(WORK REQUEST 1): According to the text on the Mann child policy externships, in what year was the Schubert Center's Child Policy Initiative established?
(WORK REQUEST 2): Say whether each statement agrees with the text on the Mann child policy externships, and quote the words that decide it: (a) The Mann Endowment Fund originally supported a seminar on health care delivery to infants. (b) Students in the child policy course travel to the state capital every year during spring break. (c) Cohen left Cleveland to pursue a master's degree at the University of Michigan.
(WORK REQUEST 3): From the text on the Mann child policy externships, return the part that opens with the words containing "The Schubert Center's" and closes with "operations through 2009.", copied without any change.

(TEXT SEGMENT):
Last year, Cohen left Cleveland to pursue a master's degree in public policy at the University of Michigan. Gibbs, who will graduate in 2009, plans to enter a joint program in public policy and law. Both have embarked on career paths that were unknown to them before they began their externships.
A New Direction
The sponsorship of child policy externships has marked a new direction for the Mann Endowment Fund. Created by alumni siblings Carol Mann (Flora Stone Mather '71) and Robert Mann (Western Reserve College '73), the fund originally supported an experiential learning seminar that focused on health care delivery to infants. Students met with local parents who had brought their babies to the hospital for "well child" care. Many of the students also traveled abroad to conduct research on health care and health-related issues in countries such as Mongolia, Samoa, Uganda, and Thailand.
In those years, the Mann initiative focused on practice, not policy; students interacted with patients and service providers, not with legislators and activists. But the impact of policy decisions on children and families was impossible to ignore. When the 1990s brought cutbacks in "well child" services, the students' contact with the clients diminished. Eventually, the Mann seminar was succeeded by the child policy externship program.
Along with providing stipends to externs who work beyond the required 10 hours a week, the Mann Endowment Fund currently supports two related activities:
During spring break, students in a child policy course taught by Molly Irwin travel in alternate years to the state capital or to Washington, D.C., where they meet with officials, attend legislative hearings, and speak with experts from government agencies, think tanks, and advocacy groups.
Mann externs attend a major research conference with a child policy component. The national meetings of the Society for Research in Child Development and the Society for Research on Adolescence are held in alternate years; the externs go to presentations, collect the latest findings in their areas of interest, and then report back to their peers.
The experience that the Mann program offers students in the College is nationally distinctive. "Our program is one of the few that focuses on undergraduates," says Jill Korbin, director of the Schubert Center. "We believe that you have to get students into this pipeline early." She adds, though, that externships are equally valuable for students who won't wind up in policy careers. "We think it's important for future pediatricians, lawyers, or social workers, for example, to have an understanding of what good policy is and how it is formed."
To Cohen, the legislative success of the Ohio Early Care and Education Campaign proved that child policy can bridge party divisions. The campaign worked closely both with Democratic Governor Ted Strickland and with members of the Republican-dominated legislature. "We had a true bipartisan effort at the state level," Cohen recalls. And ultimately, "the Republicans increased the amount for public pre-kindergarten over the governor's request—which was a huge win. So that gave me hope that child policy issues can transcend 'dirty politics.'"
Looking back on the externship that got her involved in the process, Cohen declares, "I can't say enough about it. It was really one of the best things I did—one of the most influential things I did—as an undergraduate."
The Schubert Center's Child Policy Initiative (CPI) was established in 2004 with generous support from the George Gund Foundation. Last fall, the Foundation awarded CPI an additional grant to sustain its operations through 2009.

(EXTRACTED DATA):
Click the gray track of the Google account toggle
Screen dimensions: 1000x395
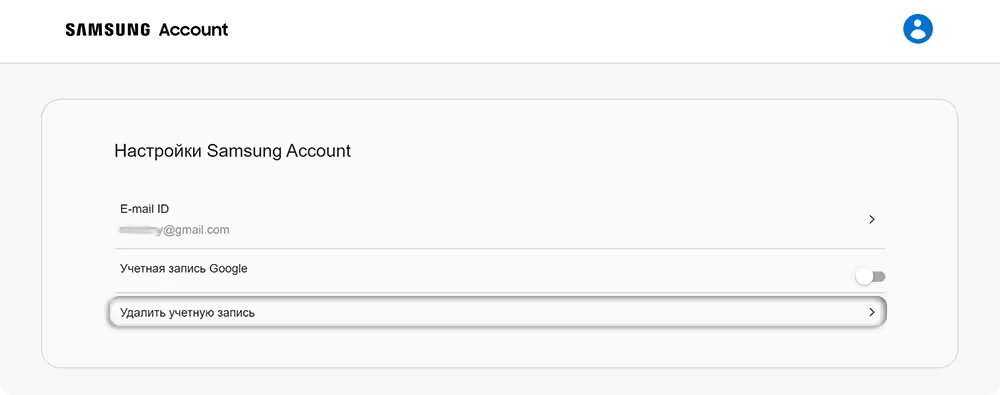pos(879,276)
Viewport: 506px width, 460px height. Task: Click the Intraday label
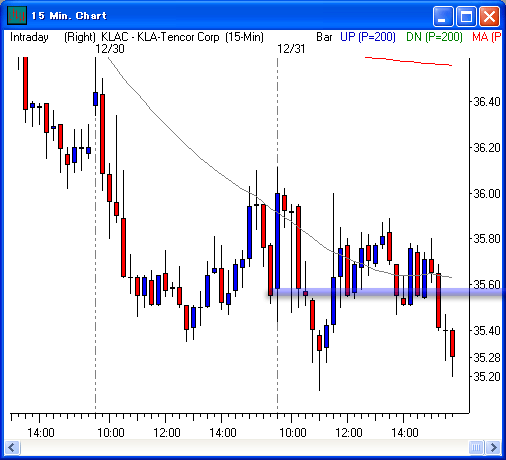tap(29, 37)
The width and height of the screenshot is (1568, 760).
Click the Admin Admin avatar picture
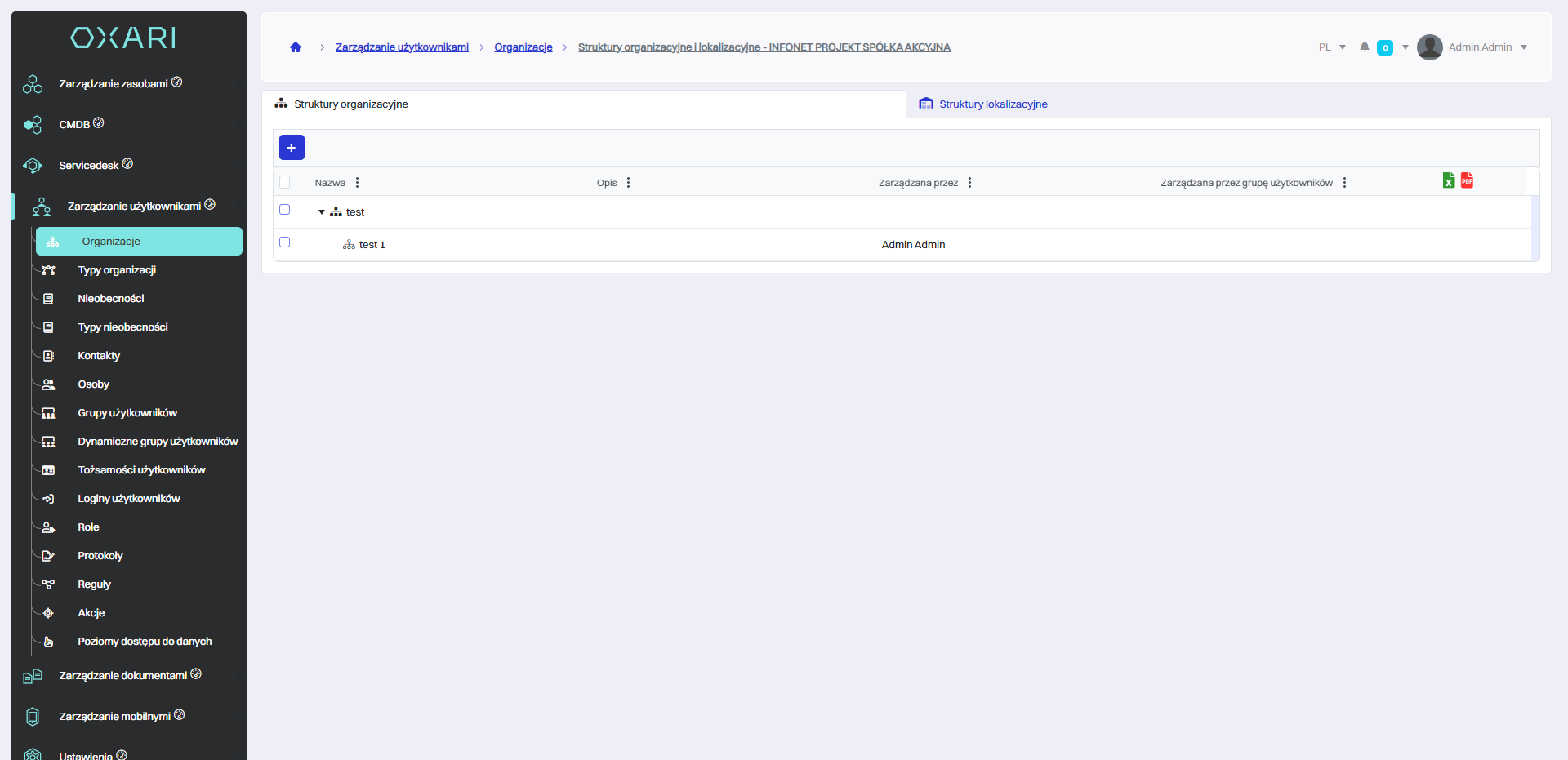click(x=1429, y=47)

(TASK OUTPUT 1): 2004

(TASK OUTPUT 2):
(a) Yes: "the fund originally supported an experiential learning seminar that focused on health care delivery to infants."
(b) No: "travel in alternate years to the state capital or to Washington, D.C."
(c) Yes: "Cohen left Cleveland to pursue a master's degree in public policy at the University of Michigan."

(TASK OUTPUT 3):
The Schubert Center's Child Policy Initiative (CPI) was established in 2004 with generous support from the George Gund Foundation. Last fall, the Foundation awarded CPI an additional grant to sustain its operations through 2009.